▶ _WHAT NEEDS TO BE DONE_
What lines below include the word "Viewport"? Copy each one.

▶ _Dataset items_
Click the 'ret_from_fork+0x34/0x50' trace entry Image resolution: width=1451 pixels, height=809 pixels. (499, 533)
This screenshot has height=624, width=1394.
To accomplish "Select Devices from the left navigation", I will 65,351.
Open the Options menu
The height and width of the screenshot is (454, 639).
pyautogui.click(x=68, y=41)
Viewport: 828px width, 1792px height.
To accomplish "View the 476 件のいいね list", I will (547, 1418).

--

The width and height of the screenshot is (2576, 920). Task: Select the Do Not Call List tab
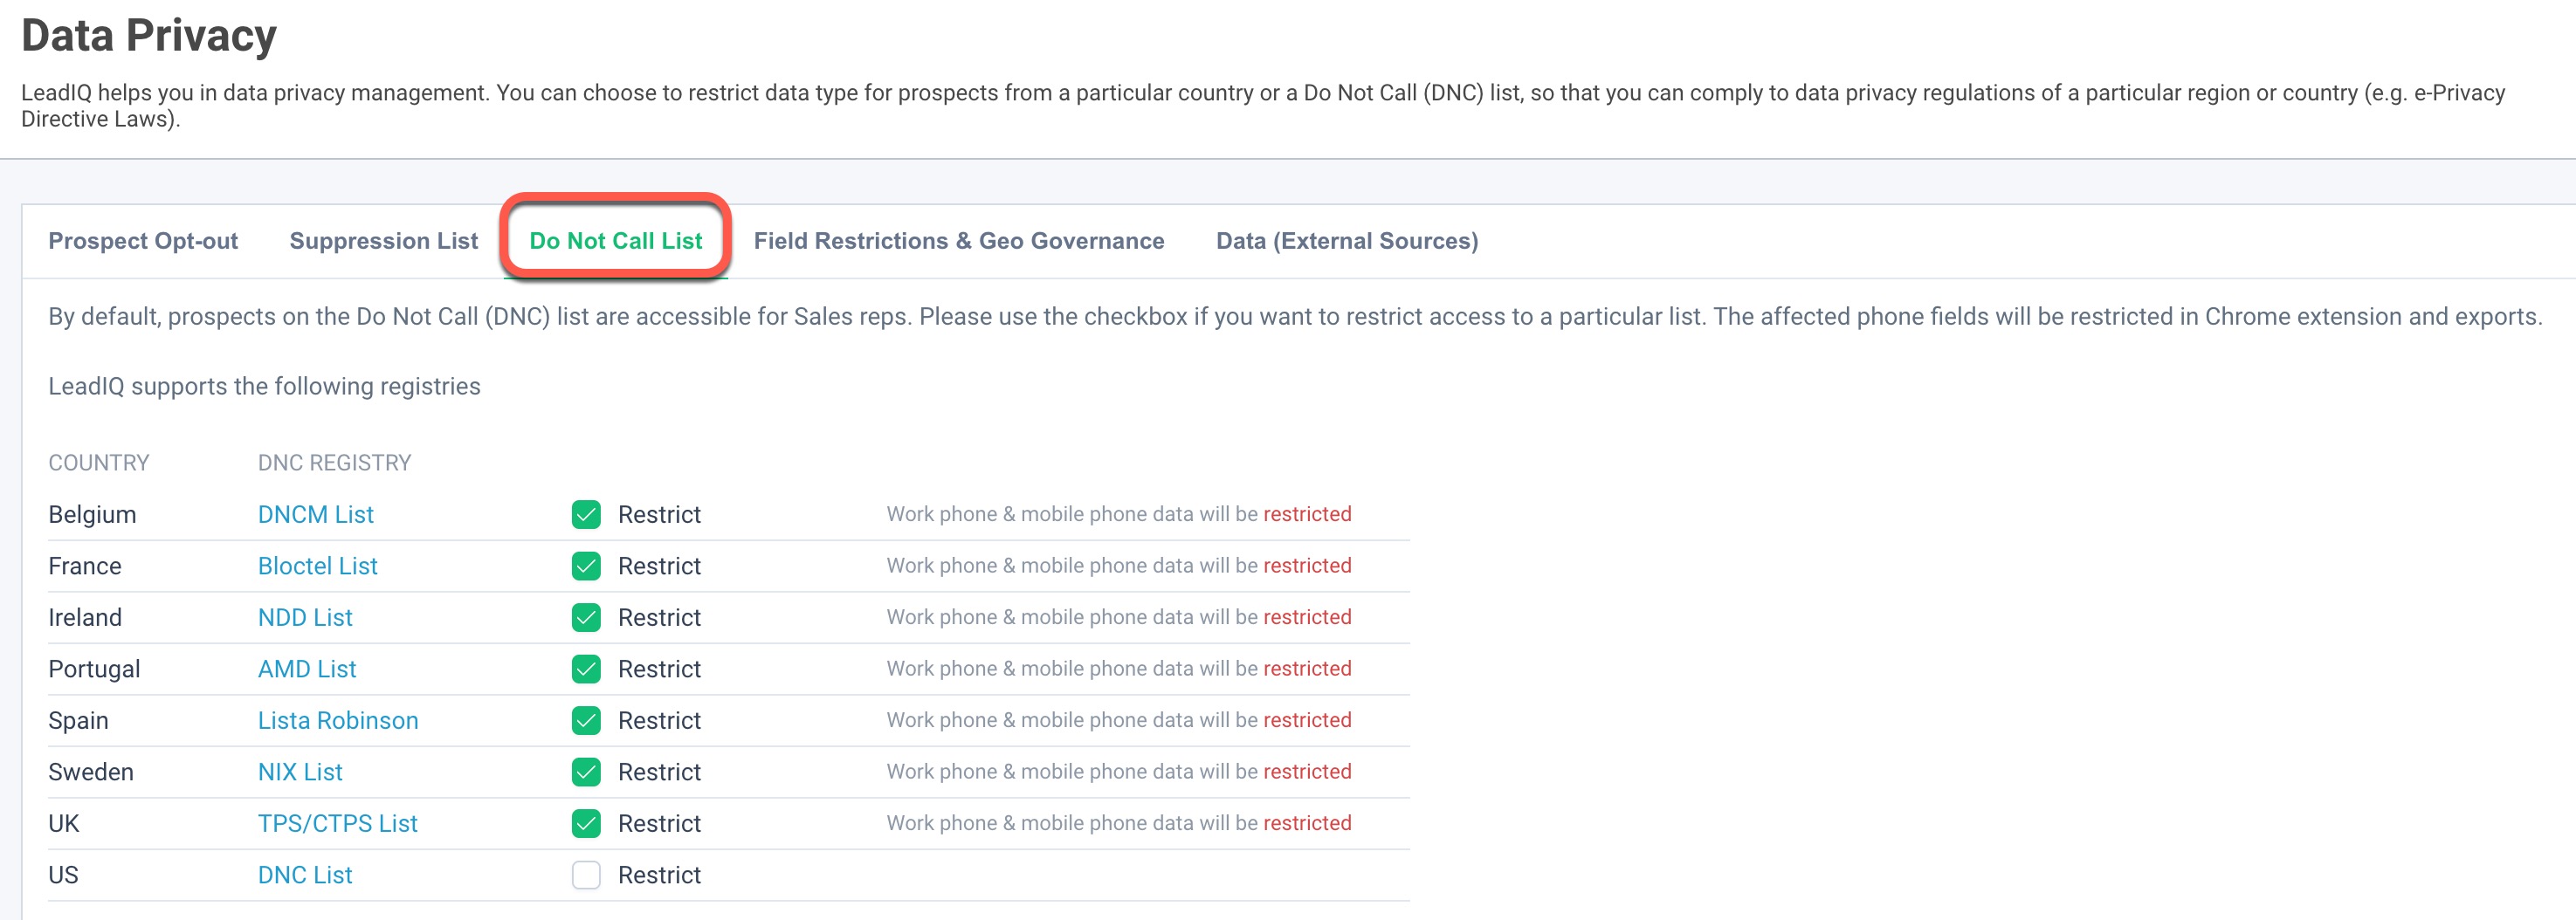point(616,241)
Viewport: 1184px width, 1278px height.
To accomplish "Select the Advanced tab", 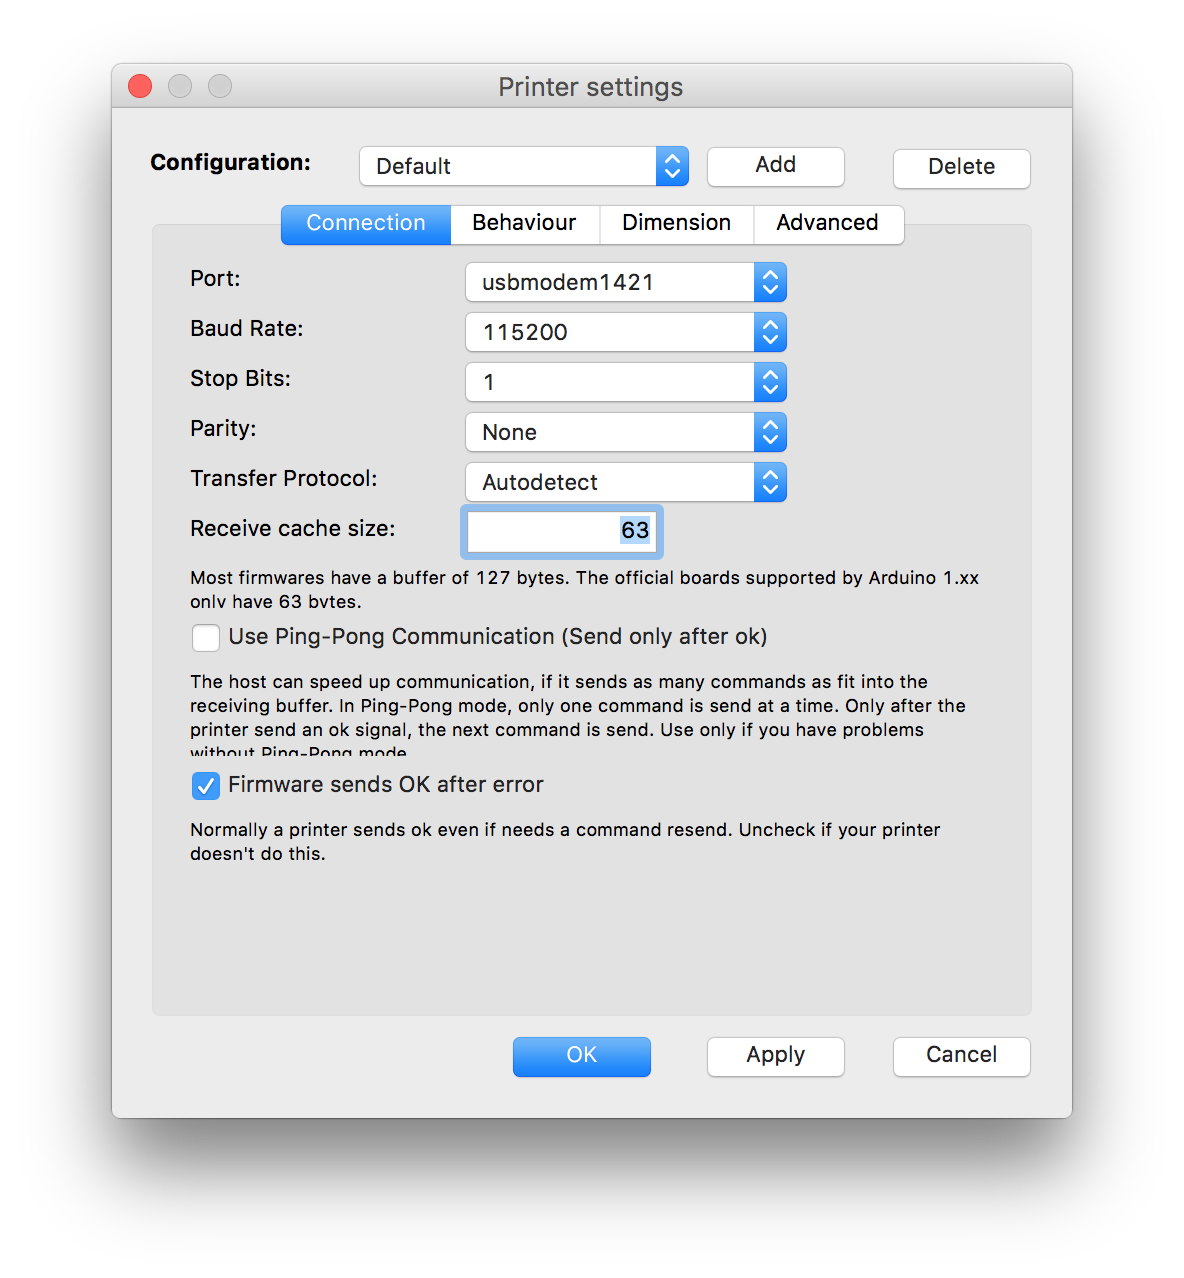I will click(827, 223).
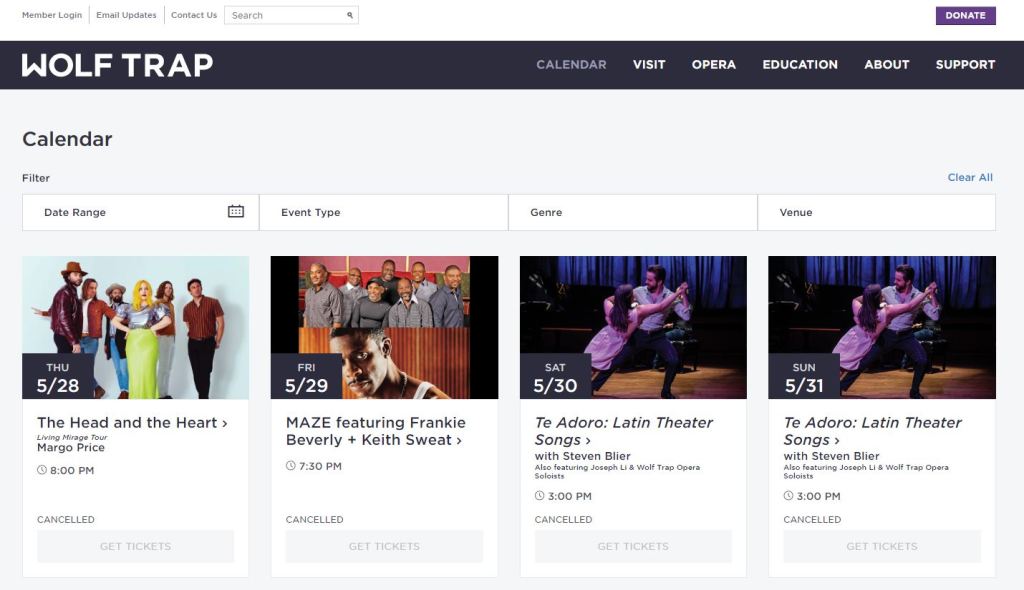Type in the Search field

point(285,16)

--

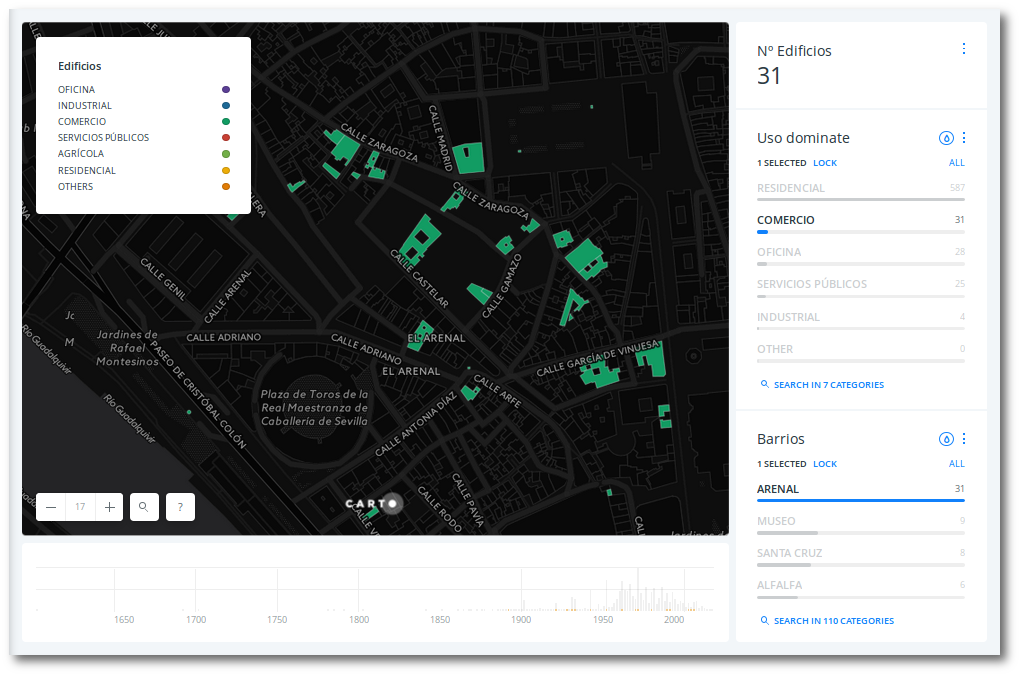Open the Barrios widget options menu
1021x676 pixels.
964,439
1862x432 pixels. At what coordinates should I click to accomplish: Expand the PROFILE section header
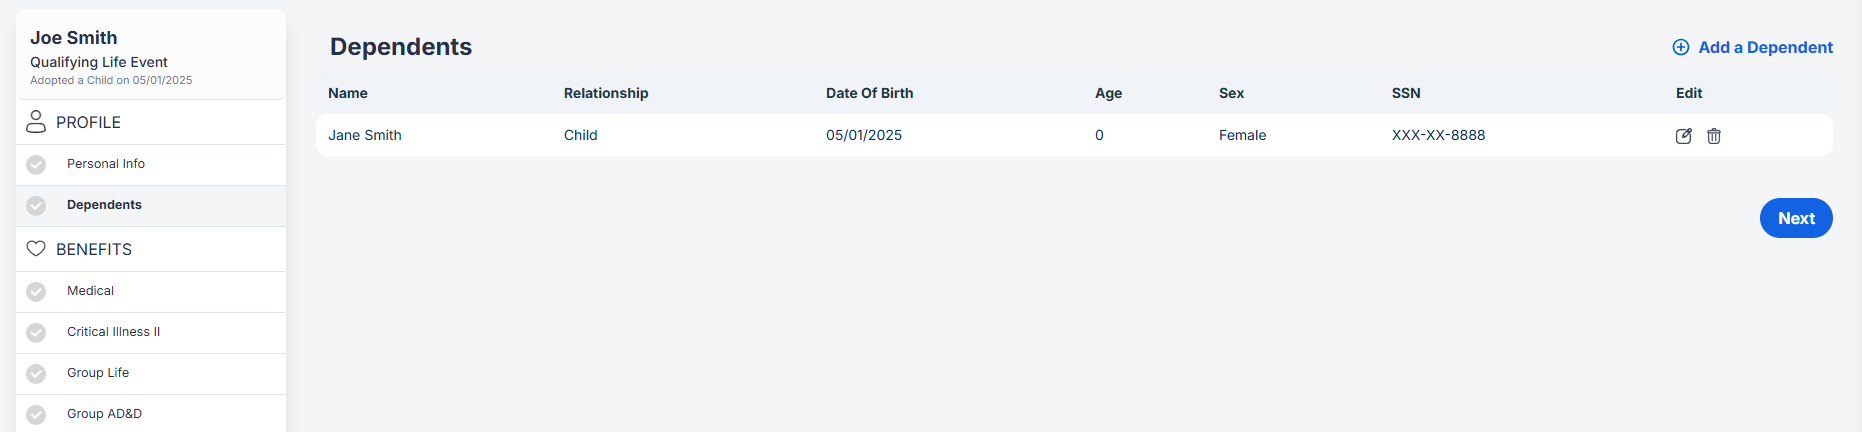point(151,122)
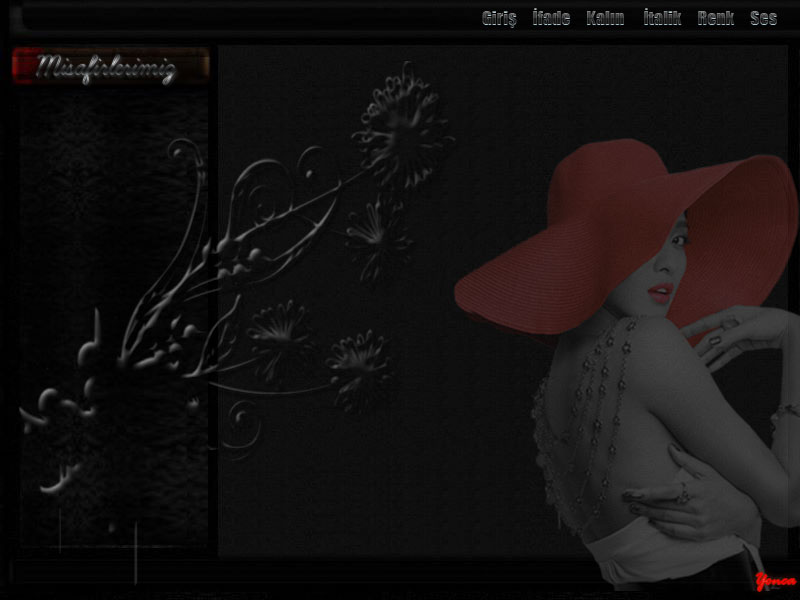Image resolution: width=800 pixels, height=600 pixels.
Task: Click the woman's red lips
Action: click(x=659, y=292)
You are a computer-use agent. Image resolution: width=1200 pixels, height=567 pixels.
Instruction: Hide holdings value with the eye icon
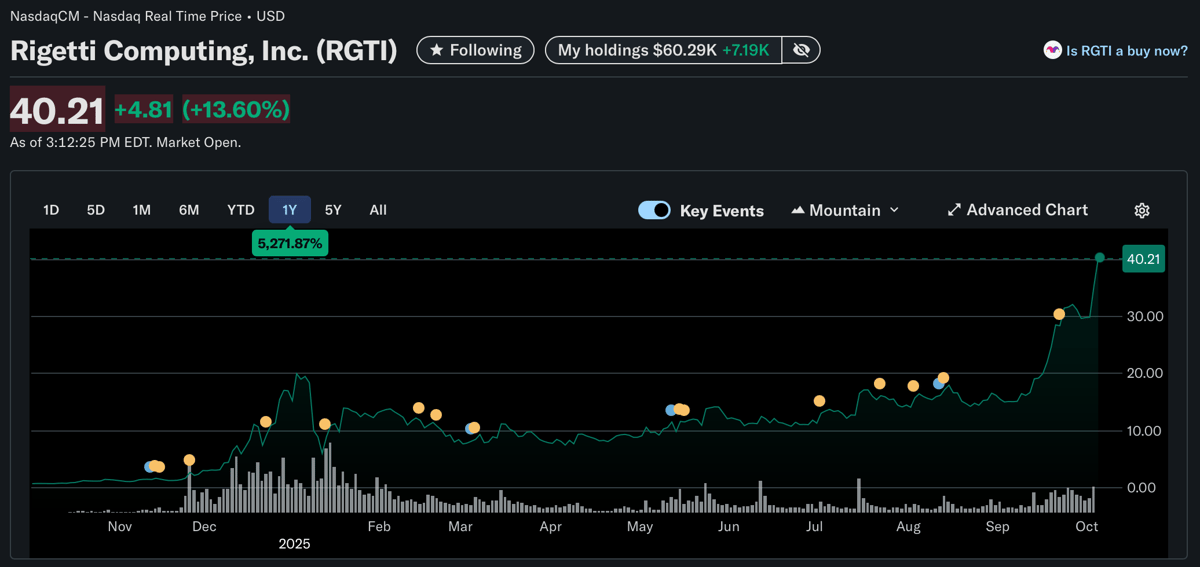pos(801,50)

▶ _ANSWER BELOW_
Viewport: 828px width, 1792px height.
Viewport: 1184px width, 1278px height.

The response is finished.